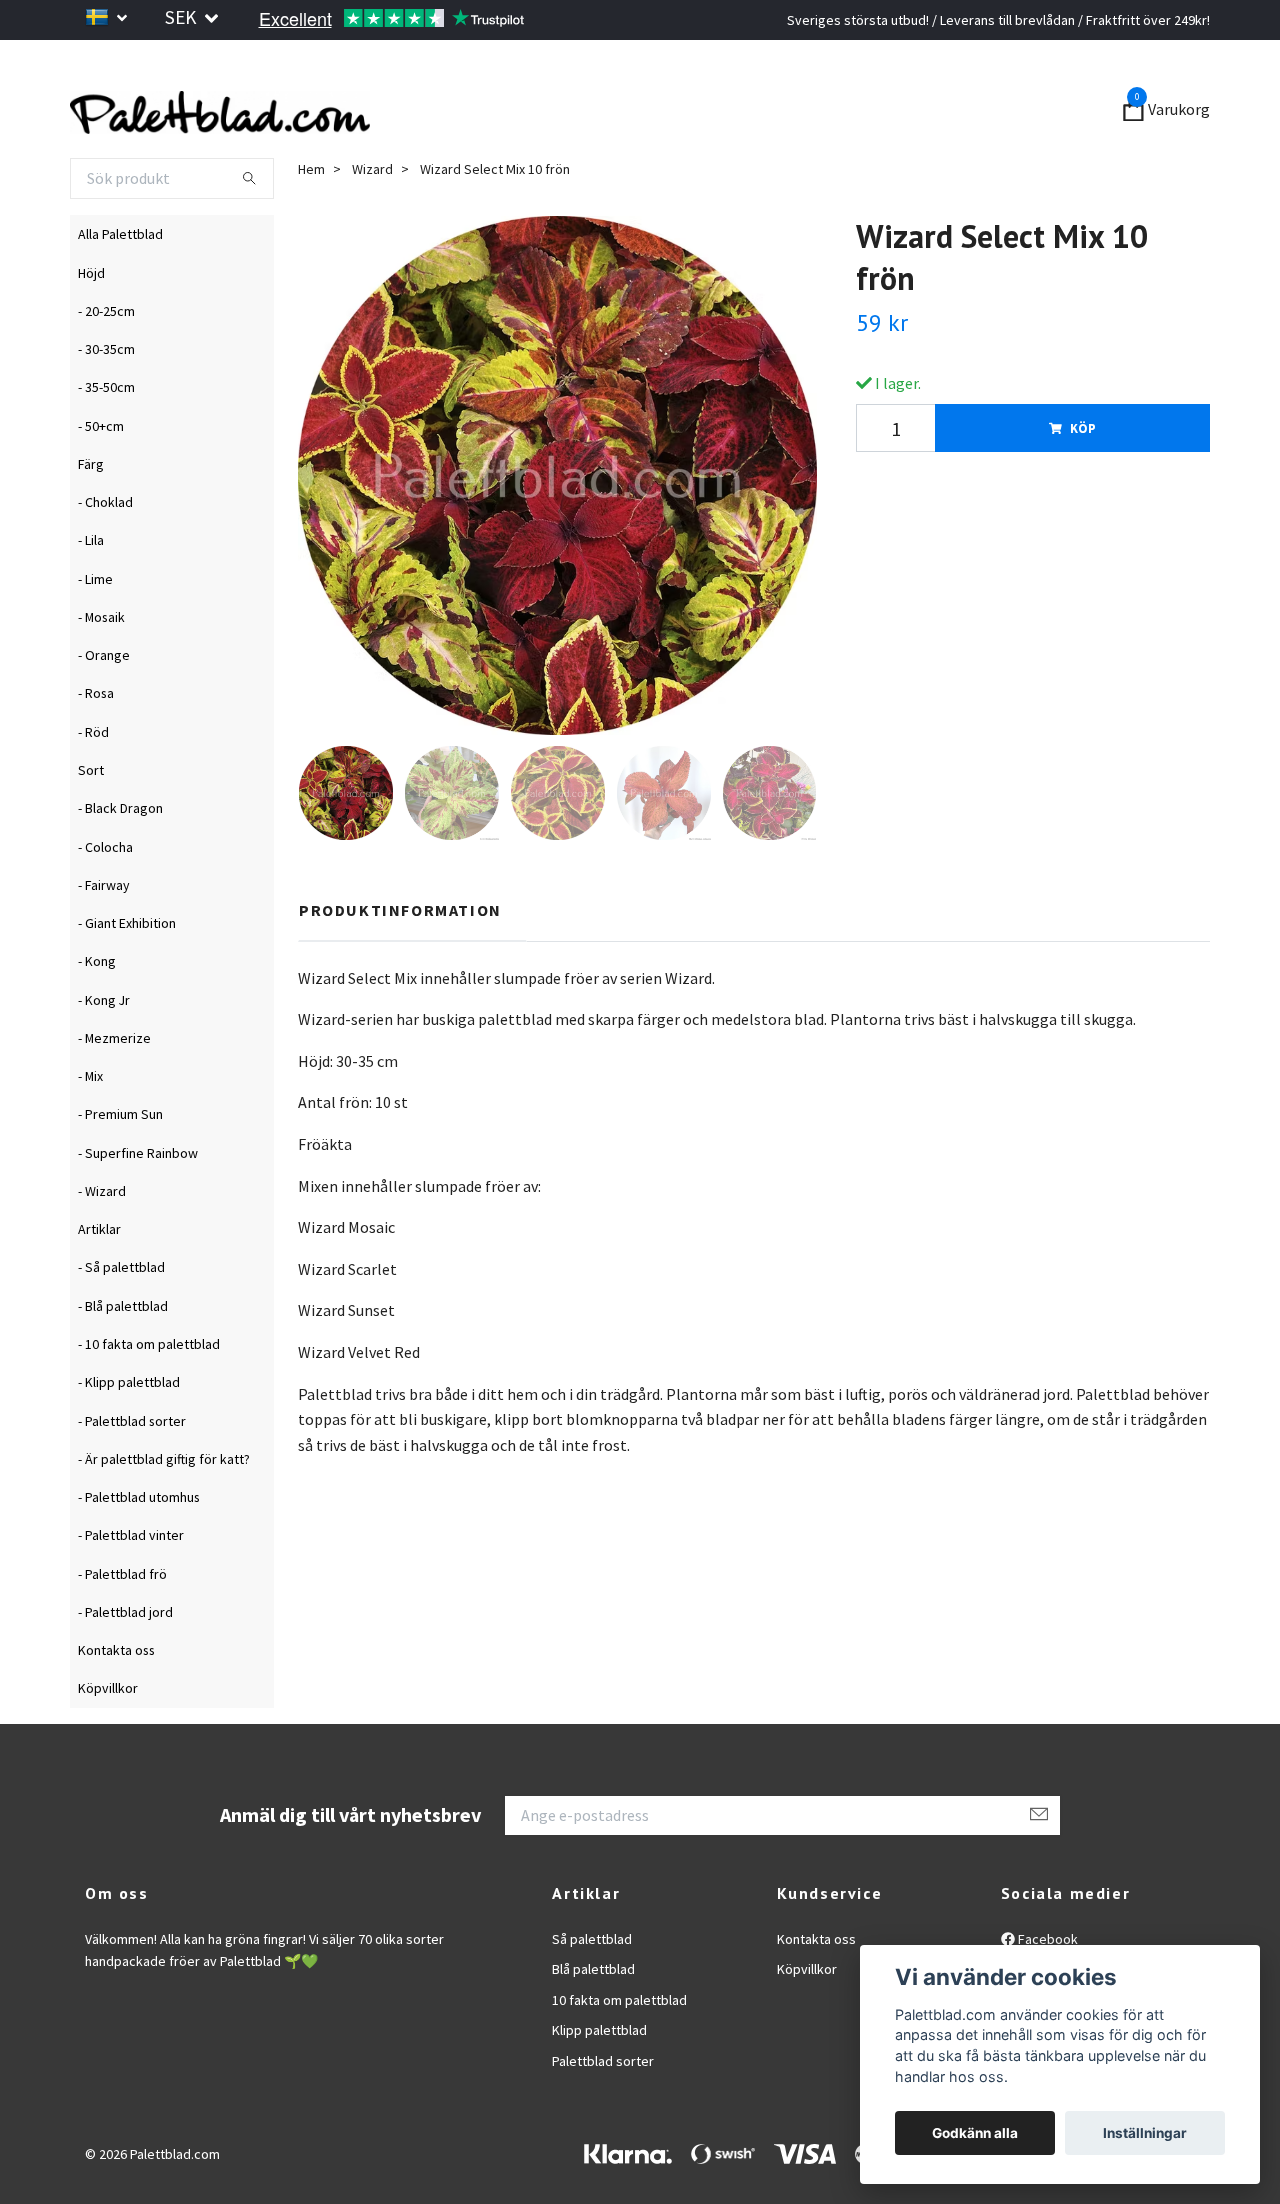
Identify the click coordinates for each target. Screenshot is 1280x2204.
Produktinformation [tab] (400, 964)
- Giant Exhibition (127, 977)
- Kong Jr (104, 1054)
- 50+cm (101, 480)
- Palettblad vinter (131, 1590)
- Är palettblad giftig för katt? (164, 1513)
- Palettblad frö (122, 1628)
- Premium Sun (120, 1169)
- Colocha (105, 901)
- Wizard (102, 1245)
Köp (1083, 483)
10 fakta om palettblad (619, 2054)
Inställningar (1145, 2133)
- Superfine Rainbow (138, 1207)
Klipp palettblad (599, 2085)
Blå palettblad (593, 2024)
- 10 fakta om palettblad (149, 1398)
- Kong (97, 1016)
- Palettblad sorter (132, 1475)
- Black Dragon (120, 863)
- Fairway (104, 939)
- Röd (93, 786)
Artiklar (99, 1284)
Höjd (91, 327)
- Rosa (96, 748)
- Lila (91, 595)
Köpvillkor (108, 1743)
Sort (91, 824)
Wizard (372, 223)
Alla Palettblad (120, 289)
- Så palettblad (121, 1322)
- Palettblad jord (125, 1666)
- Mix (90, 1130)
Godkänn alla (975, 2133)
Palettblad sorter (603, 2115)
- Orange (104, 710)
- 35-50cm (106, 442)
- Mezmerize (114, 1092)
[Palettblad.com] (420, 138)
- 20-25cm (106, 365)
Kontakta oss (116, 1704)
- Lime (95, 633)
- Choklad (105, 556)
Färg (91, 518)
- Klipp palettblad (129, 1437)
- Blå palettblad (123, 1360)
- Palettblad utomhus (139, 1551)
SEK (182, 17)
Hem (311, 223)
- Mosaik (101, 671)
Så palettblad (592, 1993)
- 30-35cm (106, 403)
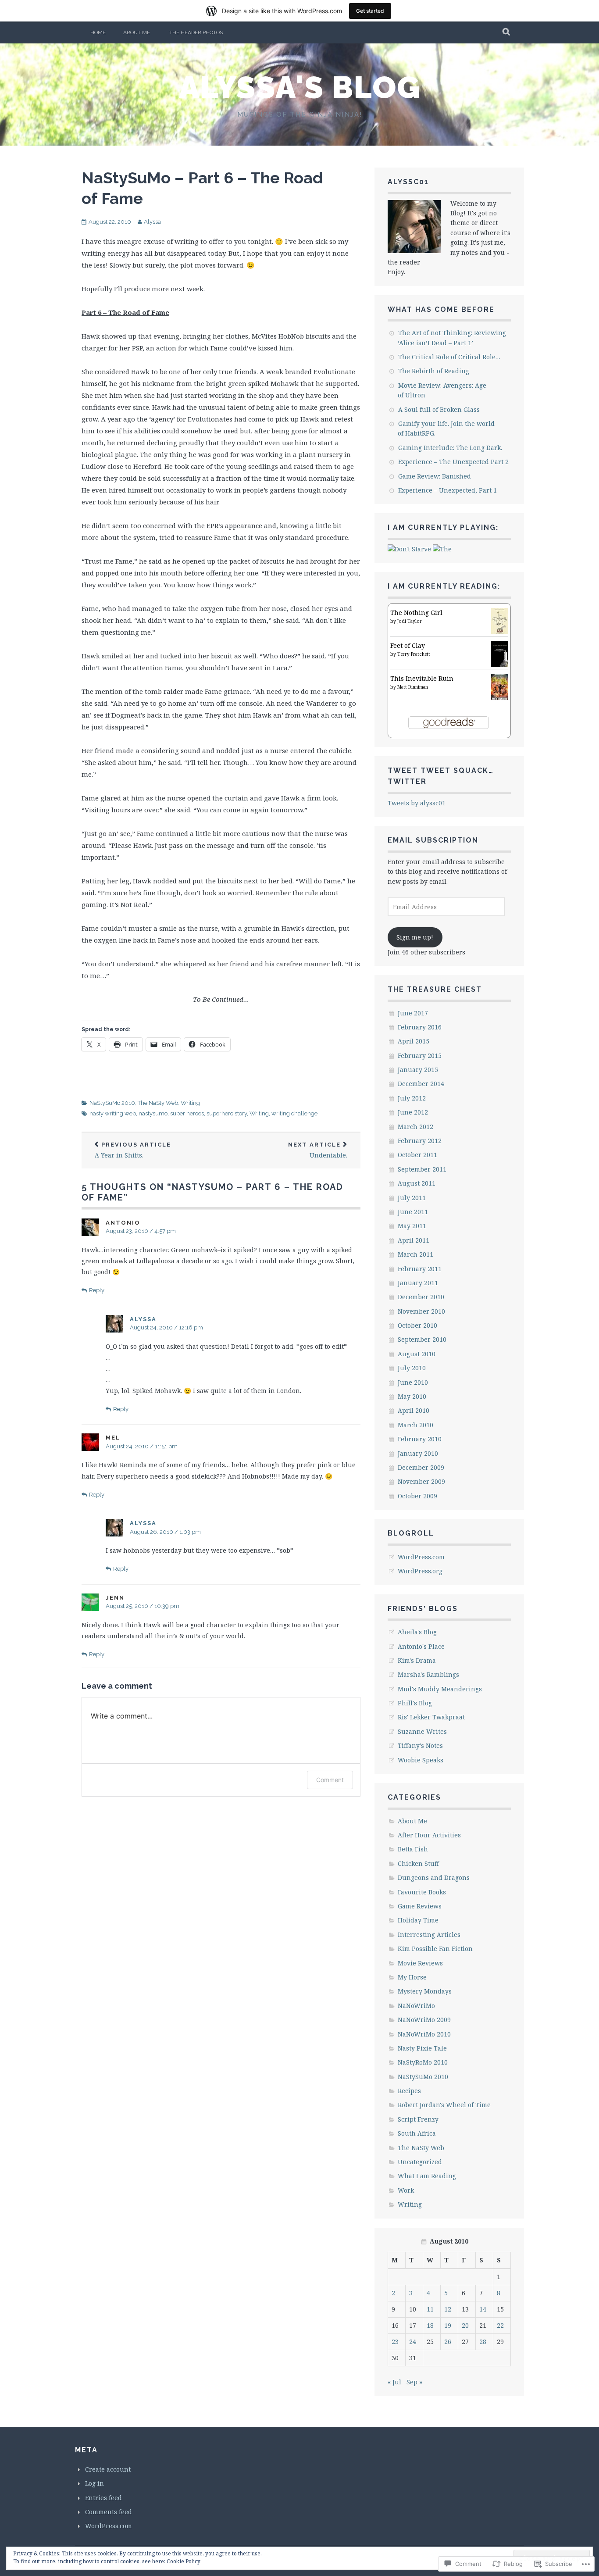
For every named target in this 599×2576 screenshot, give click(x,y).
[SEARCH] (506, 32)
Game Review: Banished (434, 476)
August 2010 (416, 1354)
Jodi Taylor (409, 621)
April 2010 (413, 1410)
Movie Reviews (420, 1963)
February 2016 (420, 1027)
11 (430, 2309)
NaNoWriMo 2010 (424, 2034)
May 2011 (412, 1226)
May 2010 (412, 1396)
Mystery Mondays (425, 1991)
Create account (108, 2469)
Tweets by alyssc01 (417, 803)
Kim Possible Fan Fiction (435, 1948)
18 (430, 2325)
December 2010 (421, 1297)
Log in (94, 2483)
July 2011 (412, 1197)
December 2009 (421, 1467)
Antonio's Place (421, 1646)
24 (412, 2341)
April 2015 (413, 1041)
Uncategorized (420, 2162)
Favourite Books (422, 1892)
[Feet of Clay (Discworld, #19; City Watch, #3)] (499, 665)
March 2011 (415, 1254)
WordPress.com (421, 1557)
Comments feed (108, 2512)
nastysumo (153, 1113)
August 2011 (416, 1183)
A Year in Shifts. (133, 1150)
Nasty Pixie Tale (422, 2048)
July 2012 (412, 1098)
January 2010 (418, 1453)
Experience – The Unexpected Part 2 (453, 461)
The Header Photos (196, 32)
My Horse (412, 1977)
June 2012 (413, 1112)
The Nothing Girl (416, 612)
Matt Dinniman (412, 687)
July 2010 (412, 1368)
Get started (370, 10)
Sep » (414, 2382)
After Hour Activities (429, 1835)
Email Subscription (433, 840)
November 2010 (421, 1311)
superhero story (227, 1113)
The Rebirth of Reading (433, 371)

= Your objective =
A verbatim printout of the entries above is expected, free of pictures.

= Reply =
Identify the click coordinates for each target. Screenshot is 1280x2204.
Produktinformation [tab] (400, 964)
- Giant Exhibition (127, 977)
- Kong Jr (104, 1054)
- 50+cm (101, 480)
- Palettblad vinter (131, 1590)
- Är palettblad giftig för katt? (164, 1513)
- Palettblad frö (122, 1628)
- Premium Sun (120, 1169)
- Colocha (105, 901)
- Wizard (102, 1245)
Köp (1083, 483)
10 fakta om palettblad (619, 2054)
Inställningar (1145, 2133)
- Superfine Rainbow (138, 1207)
Klipp palettblad (599, 2085)
Blå palettblad (593, 2024)
- 10 fakta om palettblad (149, 1398)
- Kong (97, 1016)
- Palettblad sorter (132, 1475)
- Black Dragon (120, 863)
- Fairway (104, 939)
- Röd (93, 786)
Artiklar (99, 1284)
Höjd (91, 327)
- Rosa (96, 748)
- Lila (91, 595)
Köpvillkor (108, 1743)
Sort (91, 824)
Wizard (372, 223)
Alla Palettblad (120, 289)
- Så palettblad (121, 1322)
- Palettblad jord (125, 1666)
- Mix (90, 1130)
Godkänn alla (975, 2133)
Palettblad sorter (603, 2115)
- Orange (104, 710)
- 35-50cm (106, 442)
- Mezmerize (114, 1092)
[Palettblad.com] (420, 138)
- 20-25cm (106, 365)
Kontakta oss (116, 1704)
- Lime (95, 633)
- Choklad (105, 556)
Färg (91, 518)
- Klipp palettblad (129, 1437)
- Blå palettblad (123, 1360)
- Palettblad utomhus (139, 1551)
SEK (182, 17)
Hem (311, 223)
- Mosaik (101, 671)
Så palettblad (592, 1993)
- 30-35cm (106, 403)
For every named target in this 599×2576 screenshot, give click(x,y).
[SEARCH] (506, 32)
Game Review: Banished (434, 476)
August 2010 (416, 1354)
Jodi Taylor (409, 621)
April 2010 (413, 1410)
Movie Reviews (420, 1963)
February 2016 (420, 1027)
11 (430, 2309)
NaNoWriMo 2010 (424, 2034)
May 2011 (412, 1226)
May 2010 (412, 1396)
Mystery Mondays (425, 1991)
Create account (108, 2469)
Tweets by alyssc01 (417, 803)
Kim Possible Fan Fiction (435, 1948)
18 (430, 2325)
December 2010 (421, 1297)
Log in (94, 2483)
July 2011 (412, 1197)
December 2009 (421, 1467)
Antonio's Place (421, 1646)
24 (412, 2341)
April 2015 (413, 1041)
Uncategorized (420, 2162)
Favourite Books (422, 1892)
[Feet of Clay (Discworld, #19; City Watch, #3)] (499, 665)
March 2011 (415, 1254)
WordPress.com (421, 1557)
Comments feed (108, 2512)
nastysumo (153, 1113)
August 2011 (416, 1183)
A Year in Shifts. (133, 1150)
Nasty Pixie Tale (422, 2048)
July 2012 (412, 1098)
January 2010 (418, 1453)
Experience – The Unexpected Part 2 (453, 461)
The Header Photos (196, 32)
My Horse (412, 1977)
June 2012 (413, 1112)
The Nothing Girl (416, 612)
Matt Dinniman (412, 687)
July 2010 (412, 1368)
Get started (370, 10)
Sep » (414, 2382)
After Hour Activities (429, 1835)
Email Subscription (433, 840)
November 2010 (421, 1311)
superhero story (227, 1113)
The Rebirth of Reading (433, 371)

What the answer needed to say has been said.